Parvo (or, more accurately, "parvovirus" or "canine parvovirus") is a disease that can be life threatening for dogs.The disease is extremely contagious, passing from dog to dog quite easily. It is typically found in the ground where infected animals have defecated. It can stay alive in that type of environment for long periods of time and can spread when it's picked up by one's shoes or a pet's feet.
Vomiting and diarrhea are both common symptoms of a canine parvovirus infection. Most often these are severe, but in some dogs they can be mild. In addition, infected dogs typically have a fever and are likely to be lethargic, in addition to having swollen lymph nodes. Symptoms alone can warrant testing, but can't diagnose the infection. That's because there are other canine illnesses that produce the same symptoms.
Veterinarians can do blood testing to check for canine parvovirus. More specifically, a complete blood count is the proper procedure. Dogs with the disease have extremely low white blood cell counts. This result won't conclusively confirm canine parvovirus, though. There are other problems that can cause a low white blood cell count, but any of them would also require intensive medical attention. If the count comes back in the normal range, parvovirus can be ruled out.
The next step in testing a dog for parvovirus is a stool test. Generally, the feces will have an extremely strong odor to begin with, so that is another warning sign. Stool test results can be misleading, so this test is always saved for last--if the test is not done properly, it can give a false negative. In addition, dogs that have been recently vaccinated for parvovirus can display a false positive result.

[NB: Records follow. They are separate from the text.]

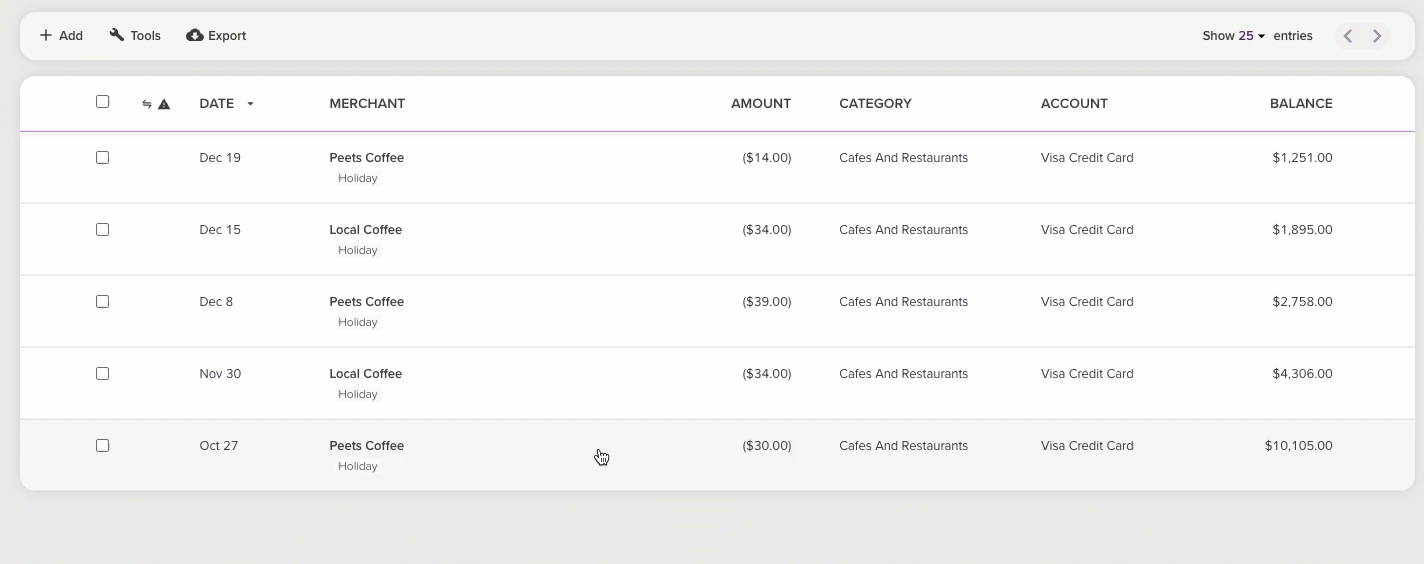Click the wrench Tools icon

[x=117, y=35]
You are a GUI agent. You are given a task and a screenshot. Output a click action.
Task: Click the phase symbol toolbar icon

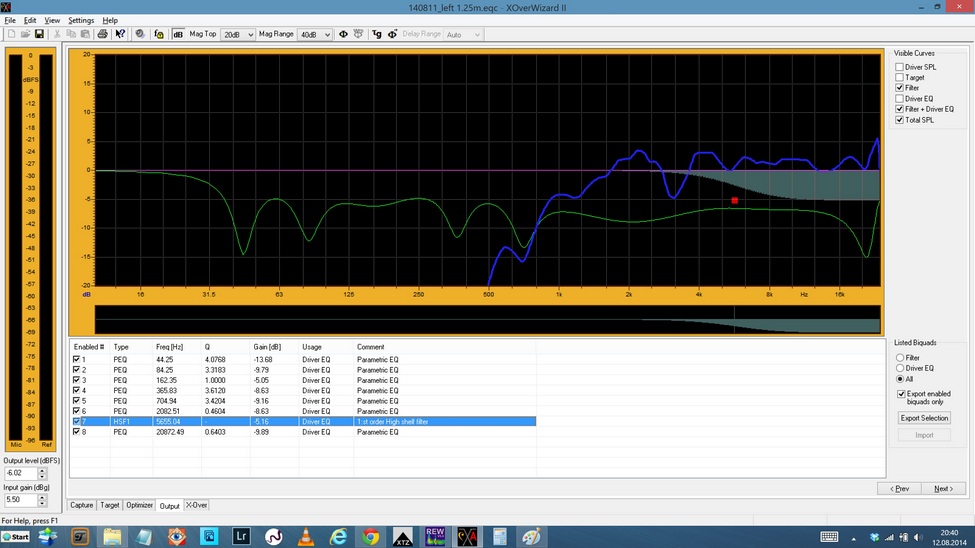pos(343,34)
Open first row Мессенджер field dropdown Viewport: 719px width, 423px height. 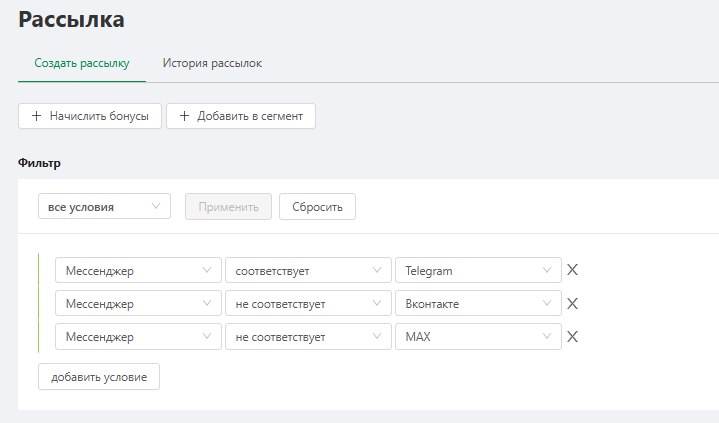[137, 270]
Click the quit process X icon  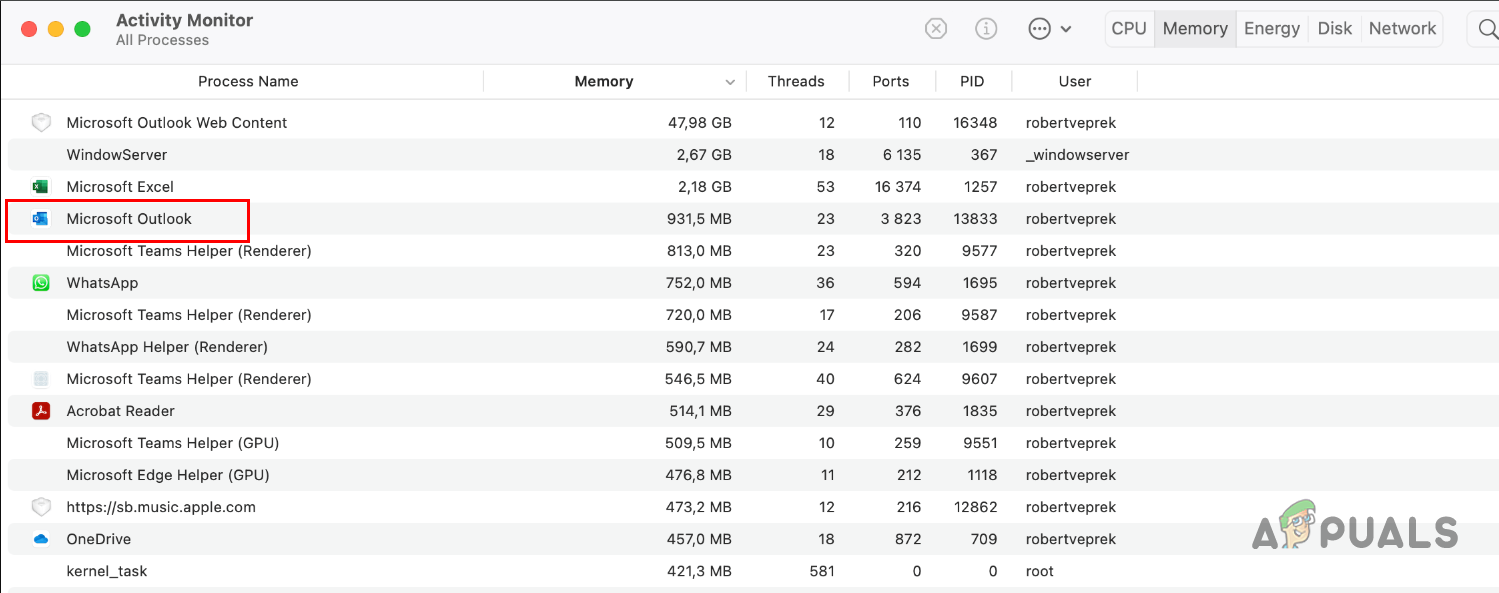pyautogui.click(x=936, y=28)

There is no cure for parvovirus, and some dogs will have to be euthanized once infected. However, many dogs recover from it. The main impediments to recovery are dehydration and secondary infections. Most dogs will need to be hospitalized for at least a few days and treated with antibiotics to give their immune system time to work against the infection. Even once a full recovery is made, they should be kept isolated other dogs for at least two months.

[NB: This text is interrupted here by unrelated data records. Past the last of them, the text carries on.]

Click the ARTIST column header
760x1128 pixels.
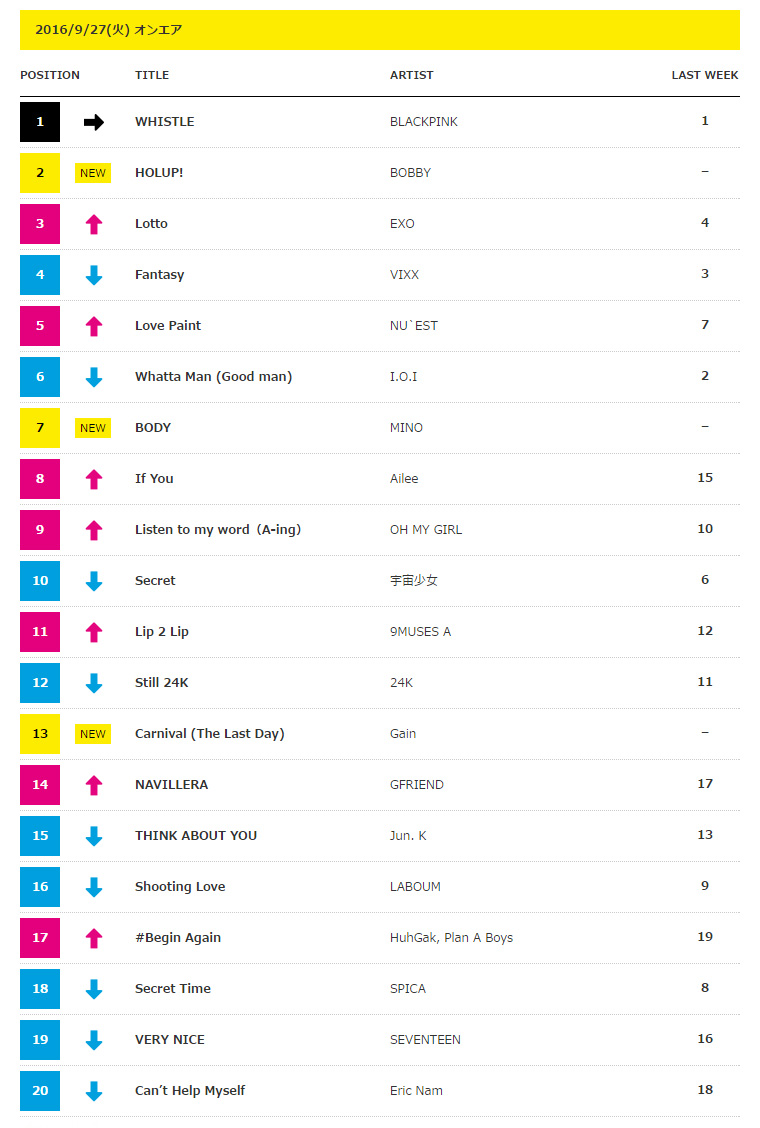[x=412, y=75]
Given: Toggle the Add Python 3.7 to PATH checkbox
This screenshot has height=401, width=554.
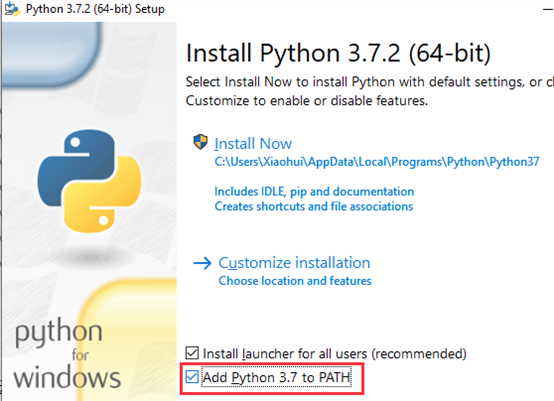Looking at the screenshot, I should coord(192,377).
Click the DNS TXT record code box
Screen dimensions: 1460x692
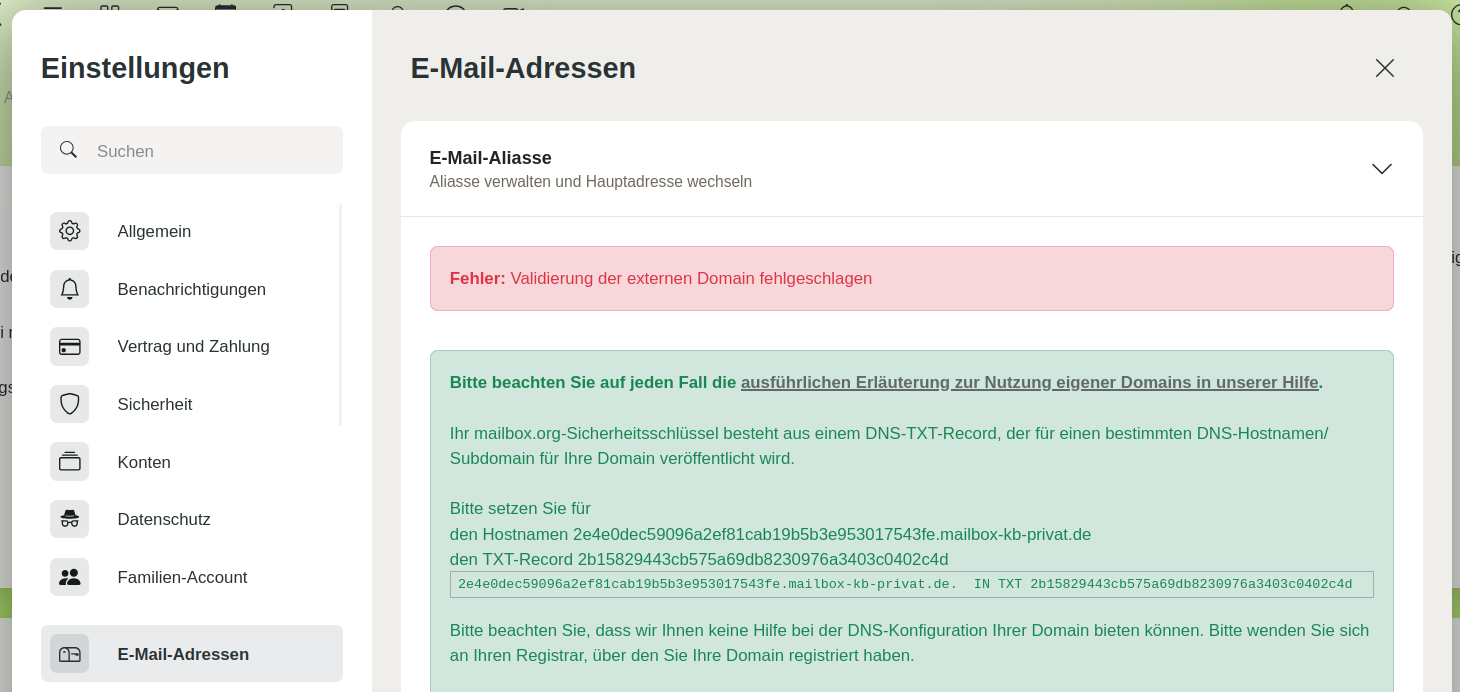coord(911,584)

The best way to keep your dog safe from parvovirus is to have him vaccinated against it. Disinfect any toys or other items an infected dog came in contact with to keep the virus from spreading. Even a dog that has recovered from parvovirus can get reinfected, so use the same procedure before your dog comes home. While there are specific cleaners designed to disinfect parvovirus-infected areas, a bleach and water solution can also be used.